SM21A-2466
Kinetic Alfvén Waves in the Inner Magnetosphere Triggered by an Interplanetary Shock
Tuesday, 15 December 2015
Poster Hall (Moscone South)
David Malaspina1, Seth G Claudepierre2, Kazue Takahashi3, Allison N Jaynes4, Scot Richard Elkington1, Robert Ergun1, John R Wygant5, Geoffrey D Reeves6 and Craig Kletzing7, (1)University of Colorado, Boulder, Laboratory for Atmospheric and Space Physics, Boulder, CO, United States, (2)Aerospace Corporation, Los Angeles, CA, United States, (3)Johns Hopkins University, Applied Physics Laboratory, Laurel, MD, United States, (4)University of Colorado at Boulder, LASP, Boulder, CO, United States, (5)University of Minnesota, School of Physics and Astronomy, Minneapolis, MN, United States, (6)Los Alamos National Laboratory, Los Alamos, NM, United States, (7)University of Iowa, Physics and Astronomy, Iowa City, IA, United States
Abstract:
An interplanetary shock impacted Earth's magnetic field on October 2, 2013, compressing the magnetosphere and triggering a global 3.5 mHz oscillation.
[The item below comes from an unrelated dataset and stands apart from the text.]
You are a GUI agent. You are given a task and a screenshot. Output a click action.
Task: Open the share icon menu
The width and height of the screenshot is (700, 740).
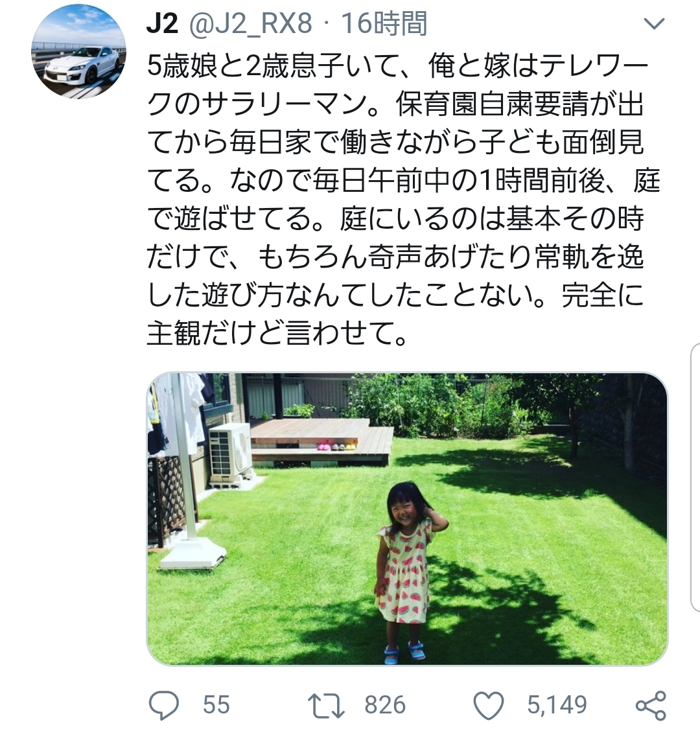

This large-amplitude ULF (ultra low frequency) wave was observed in-situ, using both magnetic and electric field data, by the Van Allen Probe B spacecraft. At the same time, Van Allen Probe B observed higher frequency broadband wave power in conjunction with, and modulated by, this ULF wave. A detailed analysis reveals that these broadband waves are kinetic Alfvén waves, possibly generated by large-scale Alfvénic fluctuations coupling to smaller scales. This event suggests that magnetospheric compression by interplanetary shocks can induce abrupt generation of kinetic Alfvén waves over large portions of the inner magnetosphere, potentially resulting in prompt ion heating throughout the inner magnetosphere.